▼

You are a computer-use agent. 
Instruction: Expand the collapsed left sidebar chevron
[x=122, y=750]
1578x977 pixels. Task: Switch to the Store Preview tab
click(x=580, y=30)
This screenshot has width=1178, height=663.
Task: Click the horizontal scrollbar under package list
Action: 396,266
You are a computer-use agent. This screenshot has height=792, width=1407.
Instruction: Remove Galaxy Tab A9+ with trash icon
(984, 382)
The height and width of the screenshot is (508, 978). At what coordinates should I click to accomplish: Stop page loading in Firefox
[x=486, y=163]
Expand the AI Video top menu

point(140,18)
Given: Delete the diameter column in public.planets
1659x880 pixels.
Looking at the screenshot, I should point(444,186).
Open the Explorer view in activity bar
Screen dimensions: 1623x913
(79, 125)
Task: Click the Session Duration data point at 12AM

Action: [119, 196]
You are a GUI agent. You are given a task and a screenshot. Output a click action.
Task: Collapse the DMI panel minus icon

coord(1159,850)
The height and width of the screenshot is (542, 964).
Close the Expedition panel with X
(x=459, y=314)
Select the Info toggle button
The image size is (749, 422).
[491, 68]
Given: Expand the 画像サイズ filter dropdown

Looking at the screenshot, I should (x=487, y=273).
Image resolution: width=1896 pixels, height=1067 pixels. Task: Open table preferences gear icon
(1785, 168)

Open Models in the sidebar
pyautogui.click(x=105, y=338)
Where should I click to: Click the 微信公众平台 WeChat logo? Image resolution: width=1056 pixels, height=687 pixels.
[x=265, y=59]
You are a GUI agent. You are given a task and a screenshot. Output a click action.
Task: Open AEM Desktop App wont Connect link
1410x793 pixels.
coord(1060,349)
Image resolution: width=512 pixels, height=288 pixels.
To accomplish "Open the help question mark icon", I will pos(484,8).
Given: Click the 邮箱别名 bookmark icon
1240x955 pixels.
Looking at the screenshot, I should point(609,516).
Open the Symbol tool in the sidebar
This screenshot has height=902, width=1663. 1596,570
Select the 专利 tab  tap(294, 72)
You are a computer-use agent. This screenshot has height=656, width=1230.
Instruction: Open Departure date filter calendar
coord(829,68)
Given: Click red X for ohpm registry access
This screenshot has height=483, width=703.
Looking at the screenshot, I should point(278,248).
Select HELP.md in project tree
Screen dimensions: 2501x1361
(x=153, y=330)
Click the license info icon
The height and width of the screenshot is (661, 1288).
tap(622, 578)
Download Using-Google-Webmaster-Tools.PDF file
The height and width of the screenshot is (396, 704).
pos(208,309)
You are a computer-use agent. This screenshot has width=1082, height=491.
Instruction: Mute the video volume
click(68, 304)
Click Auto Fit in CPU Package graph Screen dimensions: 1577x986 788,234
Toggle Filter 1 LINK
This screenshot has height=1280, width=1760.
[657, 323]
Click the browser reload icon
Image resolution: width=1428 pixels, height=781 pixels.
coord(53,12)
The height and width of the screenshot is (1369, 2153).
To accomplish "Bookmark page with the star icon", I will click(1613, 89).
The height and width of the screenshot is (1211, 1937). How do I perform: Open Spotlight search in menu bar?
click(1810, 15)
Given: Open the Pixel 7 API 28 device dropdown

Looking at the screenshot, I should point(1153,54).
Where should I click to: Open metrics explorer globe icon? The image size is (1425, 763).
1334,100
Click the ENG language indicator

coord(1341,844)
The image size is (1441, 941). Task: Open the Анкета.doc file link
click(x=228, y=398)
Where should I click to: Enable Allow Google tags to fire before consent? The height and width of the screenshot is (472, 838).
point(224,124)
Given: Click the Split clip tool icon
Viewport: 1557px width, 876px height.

▲

Restate the records above in full, keeping each line exactly as it stands.

• _TASK OUTPUT_
You are a computer-use agent. 
Instruction: Expand the collapsed left sidebar chevron
[x=122, y=750]
1578x977 pixels. Task: Switch to the Store Preview tab
click(x=580, y=30)
This screenshot has width=1178, height=663.
Task: Click the horizontal scrollbar under package list
Action: 396,266
You are a computer-use agent. This screenshot has height=792, width=1407.
Instruction: Remove Galaxy Tab A9+ with trash icon
(984, 382)
The height and width of the screenshot is (508, 978). At what coordinates should I click to accomplish: Stop page loading in Firefox
[x=486, y=163]
Expand the AI Video top menu

point(140,18)
Given: Delete the diameter column in public.planets
1659x880 pixels.
Looking at the screenshot, I should point(444,186).
Open the Explorer view in activity bar
Screen dimensions: 1623x913
(79, 125)
Task: Click the Session Duration data point at 12AM

Action: [119, 196]
You are a GUI agent. You are given a task and a screenshot. Output a click action.
Task: Collapse the DMI panel minus icon

coord(1159,850)
The height and width of the screenshot is (542, 964).
Close the Expedition panel with X
(x=459, y=314)
Select the Info toggle button
The image size is (749, 422).
[491, 68]
Given: Expand the 画像サイズ filter dropdown

Looking at the screenshot, I should (x=487, y=273).
Image resolution: width=1896 pixels, height=1067 pixels. Task: Open table preferences gear icon
(1785, 168)

Open Models in the sidebar
pyautogui.click(x=105, y=338)
Where should I click to: Click the 微信公众平台 WeChat logo? Image resolution: width=1056 pixels, height=687 pixels.
[x=265, y=59]
You are a GUI agent. You are given a task and a screenshot. Output a click action.
Task: Open AEM Desktop App wont Connect link
1410x793 pixels.
coord(1060,349)
Image resolution: width=512 pixels, height=288 pixels.
To accomplish "Open the help question mark icon", I will pos(484,8).
Given: Click the 邮箱别名 bookmark icon
1240x955 pixels.
Looking at the screenshot, I should point(609,516).
Open the Symbol tool in the sidebar
This screenshot has height=902, width=1663. 1596,570
Select the 专利 tab  tap(294, 72)
You are a computer-use agent. This screenshot has height=656, width=1230.
Instruction: Open Departure date filter calendar
coord(829,68)
Given: Click red X for ohpm registry access
This screenshot has height=483, width=703.
Looking at the screenshot, I should point(278,248).
Select HELP.md in project tree
Screen dimensions: 2501x1361
(x=153, y=330)
Click the license info icon
The height and width of the screenshot is (661, 1288).
tap(622, 578)
Download Using-Google-Webmaster-Tools.PDF file
The height and width of the screenshot is (396, 704).
pos(208,309)
You are a computer-use agent. This screenshot has width=1082, height=491.
Instruction: Mute the video volume
click(68, 304)
Click Auto Fit in CPU Package graph Screen dimensions: 1577x986 788,234
Toggle Filter 1 LINK
This screenshot has height=1280, width=1760.
[657, 323]
Click the browser reload icon
Image resolution: width=1428 pixels, height=781 pixels.
coord(53,12)
The height and width of the screenshot is (1369, 2153).
To accomplish "Bookmark page with the star icon", I will click(1613, 89).
The height and width of the screenshot is (1211, 1937). How do I perform: Open Spotlight search in menu bar?
click(1810, 15)
Given: Open the Pixel 7 API 28 device dropdown

Looking at the screenshot, I should point(1153,54).
Where should I click to: Open metrics explorer globe icon? The image size is (1425, 763).
1334,100
Click the ENG language indicator

coord(1341,844)
The image size is (1441, 941). Task: Open the Анкета.doc file link
click(x=228, y=398)
Where should I click to: Enable Allow Google tags to fire before consent? The height and width of the screenshot is (472, 838).
point(224,124)
Given: Click the Split clip tool icon
Viewport: 1557px width, 876px height.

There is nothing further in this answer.